Records supplied:
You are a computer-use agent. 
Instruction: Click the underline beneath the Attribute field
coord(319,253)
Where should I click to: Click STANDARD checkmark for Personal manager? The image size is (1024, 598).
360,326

Stated goal:
Shift every coordinate in the answers above by adding 110 to each number, then write out all the lines of the material again, requests included.

Solution:
You are a computer-use agent. 
Instruction: Click the underline beneath the Attribute field
coord(429,363)
Where should I click to: Click STANDARD checkmark for Personal manager? The image size is (1024, 598).
470,436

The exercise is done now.